Materials and Methods

The ABCD Study is a 21-site, longitudinal study following 11,878 youth from ages 9–10 through 19–20. Recruitment efforts were guided by census data to ensure a diverse and generalizable sample (29). The present analysis evaluates data from Annual Release 4.0 (October 2021; http://dx.doi.org/10.15154/1523041), including data from baseline (Year 0; starting in 2017) through the 3rd annual follow-up visit (including data into 2021). Hair samples and self-reported substance use data were collected by trained research assistants at each site during the same study visit. All participants and their parents/guardians provided written assent/consent, and a centralized Institutional Review Board approved the study.

Participants and Selection of Hair Samples for Testing.

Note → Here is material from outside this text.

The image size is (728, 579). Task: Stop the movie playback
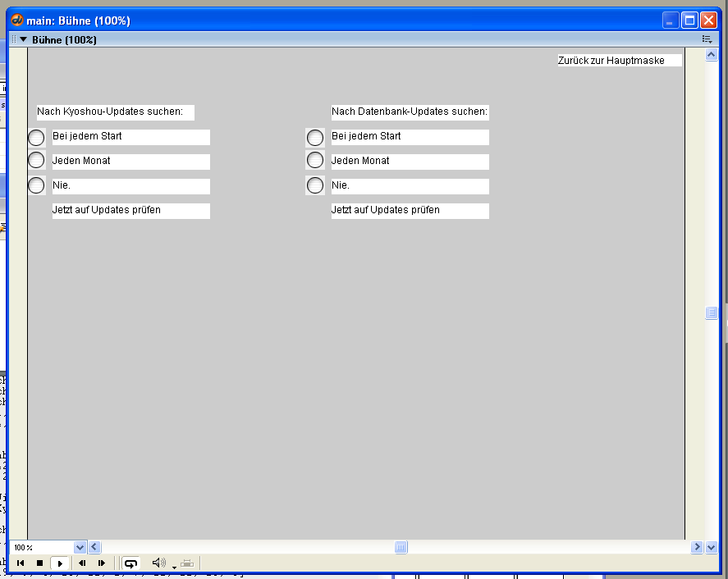[39, 563]
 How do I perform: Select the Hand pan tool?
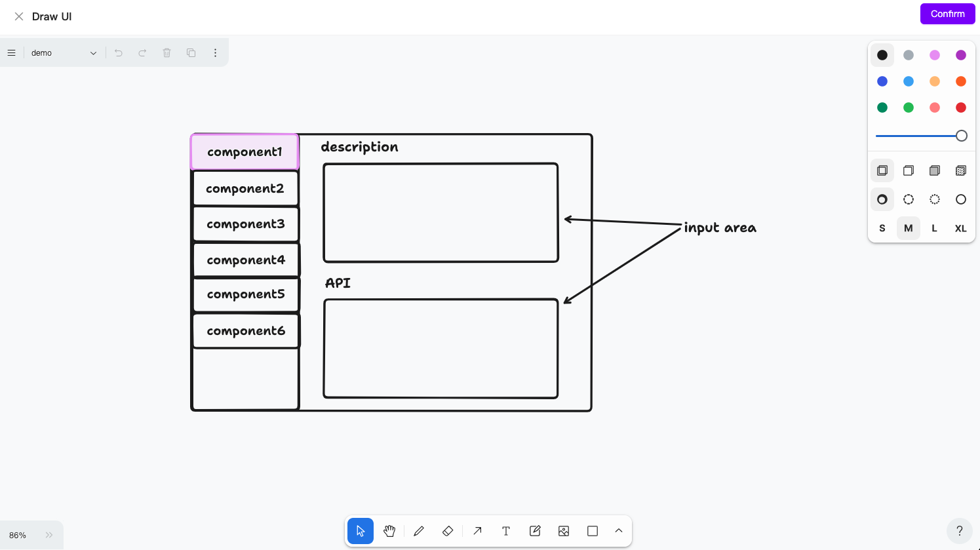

Hair samples were collected from all willing participants with appropriate hair, though only a small subsample were assayed due to financial constraints. Two separate methods were employed for selecting which hair samples to test: (1) an evidence-based algorithm prioritized high-risk participants for hair testing (n=1,287; details in (26)), https://osf.io/mtp4k/) and (2) 103 low risk participants who denied any substance use and scored <3 on the algorithm were randomly selected. In addition, samples from baseline were excluded from random selection; selection was otherwise random across years. A total of 1,390 hair samples were available from 1,262 participants, as 120 participants had hair assayed from at least two study visits.

Measures

Sociodemographics.

At baseline, parents reported sociodemographic characteristics including youth sex at birth, combined family household income, and parental education (30). Sociodemographic characteristics include social constructs only interpreted with inclusion of careful, appropriate contextualization factors (31). Therefore, some sociodemographic characteristics are included here to aid in understanding the subsample though interpretation is limited.

Substance Use Interview.

Full description is available elsewhere (27). All participants underwent confidential substance use interviews assured that no one, not even their caregiver, were privy to results; gating questions (e.g., “have you heard of ____ [substance]?”) guided prompts into participants’ reported knowledge of drugs and self-reported use so as to not query use of substances that were not already known to the participant. All substances were queried for use in the past year or since their last study visit, except for Baseline when they reported lifetime use; total past year use is included in the present analyses. Participants were asked if they had sipped alcohol, had a standard alcoholic drink, puffed or smoked tobacco cigarettes, e-cigarettes, or tobacco products, puffed, smoked or consumed cannabis products (including synthetic cannabinoids). They were also asked about use of recreational (non-prescribed) CBD, cocaine, methamphetamine, amphetamine, opiates, Vicodin, tranquilizers, bath salts, MDMA, ketamine, GHB, LSD, magic mushrooms, salvia, steroids, inhalants, prescription stimulants, prescription opioids, prescription sedatives, over-the-counter cough syrup, or any other substance use. Each drug class was individually queried, with examples of common terms used. For example, they were asked if they had used, “heroin, opium, or junk, smack or dope” or “GHB, liquid G, or Georgia home boy”. Drugs that are prescribed were separately queried; e.g., they were asked about using “prescription pain relievers such as Vicodin, Lortab, Norco, Hydrocodone, OxyContin or Percocet that you used in a way your doctor did not direct you to use them (this does not include OTC pain relievers such as aspirin, Tylenol or Advil)”. Full description of how each substance was queried is available in Lisdahl et al (27). As a validity check, participants were also asked if they had used a fictional drug; no use was reported.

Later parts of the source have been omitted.